Plasma-derived medicines are unique
Treatments for patients with rare diseases in Europe
Plasma-derived medicines are unique biologic medicines that treat people with plasma protein deficiencies and dysfunctions. These disorders occur in a very small patient population and belong to a group of rare diseases. In the European Union, a disease is considered rare if it affects 1 individual per 2,000.
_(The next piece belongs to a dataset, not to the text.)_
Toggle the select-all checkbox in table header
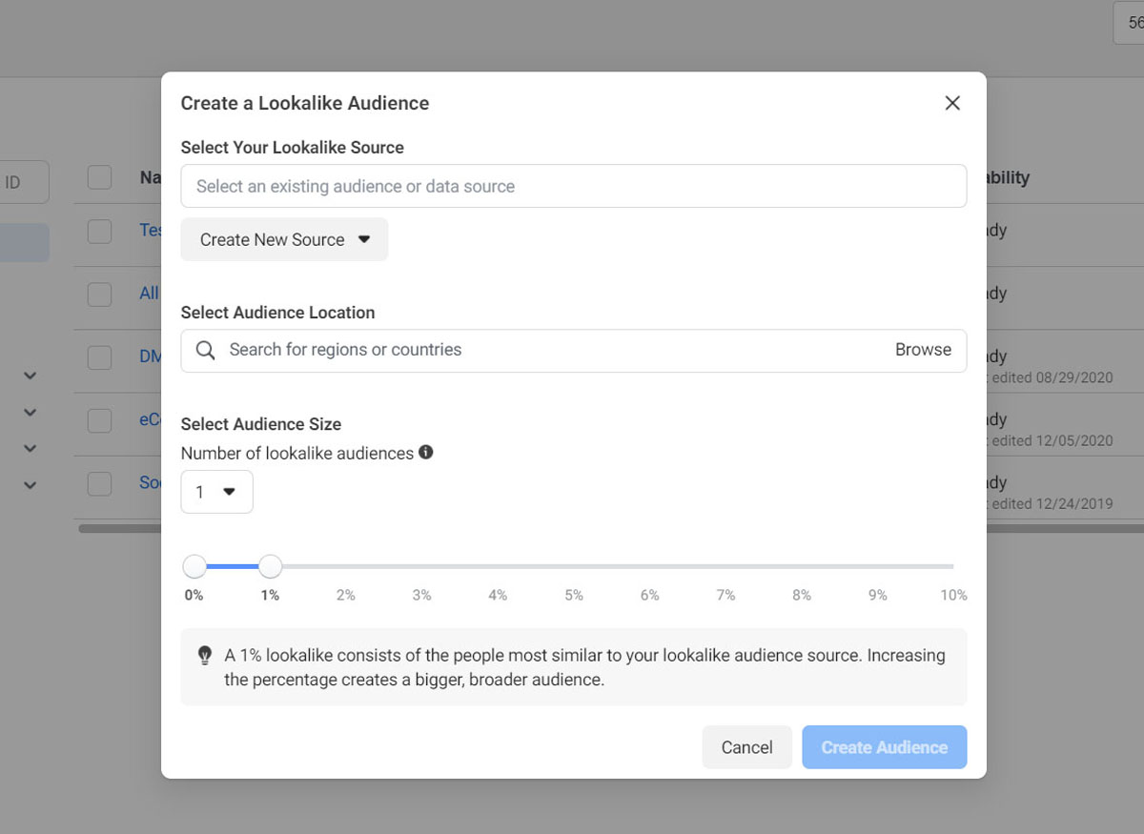The image size is (1144, 834). tap(99, 177)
The unique value chain for producing plasma-derived medicines
It always starts with a person’s donation of plasma. The process of making specialized plasma-derived medicines takes 7-12 months from the time of plasma donation until the medicine is ready for use by patients. In contrast, it takes one month to produce a small molecule pharmaceutical medicine.
Plasma donation & collection
Plasma-derived medicines are unique. The source material for manufacturing these medicines comes only from human donations. For most of the conditions that plasma-derived medicines treat, patients have no alternative treatment.
Plasma is collected from healthy donors through a process called plasmapheresis which removes only the plasma and returns the remaining blood components to the donor. Therefore, a plasma donation can be made more frequently than a blood donation. Today, PPTA members operate around 160 plasma donation centres in the European Union. After collection, the plasma donation is frozen and shipped to state-of-the-art facilities for manufacture into lifesaving plasma-derived medicines.
Plasma-derived medicines are not interchangeable
Each plasma-derived medicine is unique, due to the pharmacological and manufacturing differences across different brands and to each patient’s unique response to the treatments. As different brands of plasma-derived medicines are not bioequivalent, these therapies are non-interchangeable, sole-source biologics, so it is essential that patients have continued access to their specific therapy. One-size-fits-all policies are not suitable for plasma-derived medicines and endanger patient health.
Council of Europe
“[...] Take into account that human normal immunoglobulin therapeutic products differ from one another in terms of production processes, which might have an impact on specifications
and clinical performance.”
Iris – Association des patients déficit immunitaires primitifs, France
IPOPI – International Patient Organization for Primary Immunodeficiencies
“It is important to realize that there is no single immunoglobulin (Ig) product or method of administration that is suitable for all PID patients. [...] All countries and immunodeficiency centres should have access to a wide spectrum of Ig products, to provide optimal treatment for all immunodeficient patients.”
UK Department of Health
“Although the active ingredient in IVIg — purified immunoglobulin — is the same from brand to brand, there are considerable differences in the manufacturing processes used. This results in individual products that cannot be used interchangeably.”